# Work task:
Reproduce the records below exactly, but only between the lines holding "This screenshot has height=225, width=552." and "Viewport: 600px width, 306px height.", inclusive.

(Collected data entries)
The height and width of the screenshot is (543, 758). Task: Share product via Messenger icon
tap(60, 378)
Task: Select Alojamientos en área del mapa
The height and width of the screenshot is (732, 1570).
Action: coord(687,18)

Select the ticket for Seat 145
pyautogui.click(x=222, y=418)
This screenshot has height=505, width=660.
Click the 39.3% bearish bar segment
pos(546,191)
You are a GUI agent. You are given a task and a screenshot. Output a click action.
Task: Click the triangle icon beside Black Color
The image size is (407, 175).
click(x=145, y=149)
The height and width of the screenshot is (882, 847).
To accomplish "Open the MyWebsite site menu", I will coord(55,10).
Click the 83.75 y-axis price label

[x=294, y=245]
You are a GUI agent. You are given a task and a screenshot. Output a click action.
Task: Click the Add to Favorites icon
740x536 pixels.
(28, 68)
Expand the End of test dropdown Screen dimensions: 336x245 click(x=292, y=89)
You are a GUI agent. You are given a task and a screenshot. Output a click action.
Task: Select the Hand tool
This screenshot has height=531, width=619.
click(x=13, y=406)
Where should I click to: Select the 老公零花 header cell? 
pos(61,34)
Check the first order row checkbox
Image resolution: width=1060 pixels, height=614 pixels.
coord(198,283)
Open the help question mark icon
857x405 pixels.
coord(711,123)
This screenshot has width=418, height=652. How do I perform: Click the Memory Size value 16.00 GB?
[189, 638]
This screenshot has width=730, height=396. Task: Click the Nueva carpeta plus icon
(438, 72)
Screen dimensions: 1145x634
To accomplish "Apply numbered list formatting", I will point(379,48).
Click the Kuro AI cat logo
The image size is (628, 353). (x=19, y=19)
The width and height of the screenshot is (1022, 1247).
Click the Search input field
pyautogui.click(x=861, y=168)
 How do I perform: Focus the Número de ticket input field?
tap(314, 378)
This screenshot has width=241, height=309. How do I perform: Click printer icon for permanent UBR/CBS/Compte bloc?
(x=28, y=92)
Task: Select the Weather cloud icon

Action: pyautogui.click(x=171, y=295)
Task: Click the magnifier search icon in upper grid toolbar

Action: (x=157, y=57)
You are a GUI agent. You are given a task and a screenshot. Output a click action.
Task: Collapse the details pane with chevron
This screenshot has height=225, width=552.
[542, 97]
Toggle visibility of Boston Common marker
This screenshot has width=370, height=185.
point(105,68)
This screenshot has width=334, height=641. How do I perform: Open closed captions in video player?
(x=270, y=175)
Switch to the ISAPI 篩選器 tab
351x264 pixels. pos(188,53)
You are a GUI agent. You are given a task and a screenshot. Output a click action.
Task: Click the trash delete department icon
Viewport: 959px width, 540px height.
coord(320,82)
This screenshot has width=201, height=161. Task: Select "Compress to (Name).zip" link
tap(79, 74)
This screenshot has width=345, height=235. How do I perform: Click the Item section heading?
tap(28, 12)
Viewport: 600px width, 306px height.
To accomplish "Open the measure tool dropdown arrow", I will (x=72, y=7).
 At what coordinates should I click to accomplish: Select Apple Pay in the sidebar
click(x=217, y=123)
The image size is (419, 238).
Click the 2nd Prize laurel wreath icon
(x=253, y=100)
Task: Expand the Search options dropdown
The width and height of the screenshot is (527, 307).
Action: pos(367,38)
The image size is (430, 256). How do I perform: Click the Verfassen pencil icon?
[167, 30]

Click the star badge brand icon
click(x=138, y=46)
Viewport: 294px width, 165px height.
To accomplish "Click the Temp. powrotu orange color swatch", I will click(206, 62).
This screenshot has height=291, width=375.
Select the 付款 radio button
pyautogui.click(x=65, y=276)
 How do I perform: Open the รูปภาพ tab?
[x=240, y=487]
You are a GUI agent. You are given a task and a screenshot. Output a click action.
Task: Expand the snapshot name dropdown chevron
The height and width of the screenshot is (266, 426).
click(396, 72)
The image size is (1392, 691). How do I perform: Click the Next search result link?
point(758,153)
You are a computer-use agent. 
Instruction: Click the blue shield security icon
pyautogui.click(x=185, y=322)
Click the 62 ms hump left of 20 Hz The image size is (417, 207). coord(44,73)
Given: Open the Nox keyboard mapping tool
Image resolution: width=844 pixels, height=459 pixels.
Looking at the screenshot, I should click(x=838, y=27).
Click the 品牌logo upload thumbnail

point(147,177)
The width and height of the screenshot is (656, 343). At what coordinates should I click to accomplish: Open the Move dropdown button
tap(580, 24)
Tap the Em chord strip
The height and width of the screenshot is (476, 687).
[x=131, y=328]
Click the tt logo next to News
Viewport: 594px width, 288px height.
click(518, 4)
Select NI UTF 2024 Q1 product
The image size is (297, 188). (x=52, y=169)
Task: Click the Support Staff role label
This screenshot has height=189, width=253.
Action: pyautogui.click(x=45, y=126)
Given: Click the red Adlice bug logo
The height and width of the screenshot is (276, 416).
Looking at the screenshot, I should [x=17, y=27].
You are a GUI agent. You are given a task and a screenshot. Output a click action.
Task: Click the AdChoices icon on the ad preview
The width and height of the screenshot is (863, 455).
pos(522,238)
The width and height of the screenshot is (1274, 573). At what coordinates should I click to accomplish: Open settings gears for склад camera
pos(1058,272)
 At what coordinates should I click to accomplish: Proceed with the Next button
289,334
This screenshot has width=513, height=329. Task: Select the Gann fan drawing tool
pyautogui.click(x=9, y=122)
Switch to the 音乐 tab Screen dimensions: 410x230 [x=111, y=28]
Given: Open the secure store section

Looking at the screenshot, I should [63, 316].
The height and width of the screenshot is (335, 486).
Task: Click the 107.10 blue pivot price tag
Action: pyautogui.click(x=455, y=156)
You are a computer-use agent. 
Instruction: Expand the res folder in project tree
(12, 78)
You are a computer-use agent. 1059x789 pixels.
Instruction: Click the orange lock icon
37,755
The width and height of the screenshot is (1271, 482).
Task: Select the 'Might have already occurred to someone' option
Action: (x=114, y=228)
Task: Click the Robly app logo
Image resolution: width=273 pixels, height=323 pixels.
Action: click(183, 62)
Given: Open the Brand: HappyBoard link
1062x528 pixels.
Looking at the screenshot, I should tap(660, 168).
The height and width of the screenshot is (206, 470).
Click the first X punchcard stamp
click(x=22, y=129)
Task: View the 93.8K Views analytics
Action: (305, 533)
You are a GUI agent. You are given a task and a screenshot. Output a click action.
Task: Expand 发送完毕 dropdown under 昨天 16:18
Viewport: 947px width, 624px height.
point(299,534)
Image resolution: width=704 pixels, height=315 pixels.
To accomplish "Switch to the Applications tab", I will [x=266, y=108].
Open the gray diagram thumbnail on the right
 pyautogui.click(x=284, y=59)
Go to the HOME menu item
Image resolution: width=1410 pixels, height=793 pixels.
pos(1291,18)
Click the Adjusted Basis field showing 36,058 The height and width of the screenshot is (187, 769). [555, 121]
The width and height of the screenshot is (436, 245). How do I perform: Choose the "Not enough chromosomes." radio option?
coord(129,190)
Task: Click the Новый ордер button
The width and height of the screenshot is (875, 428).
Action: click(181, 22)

# Solution to the problem:
This screenshot has height=225, width=552.
[542, 97]
Toggle visibility of Boston Common marker
This screenshot has width=370, height=185.
point(105,68)
This screenshot has width=334, height=641. How do I perform: Open closed captions in video player?
(x=270, y=175)
Switch to the ISAPI 篩選器 tab
351x264 pixels. pos(188,53)
You are a GUI agent. You are given a task and a screenshot. Output a click action.
Task: Click the trash delete department icon
Viewport: 959px width, 540px height.
coord(320,82)
This screenshot has width=201, height=161. Task: Select "Compress to (Name).zip" link
tap(79, 74)
This screenshot has width=345, height=235. How do I perform: Click the Item section heading?
tap(28, 12)
Viewport: 600px width, 306px height.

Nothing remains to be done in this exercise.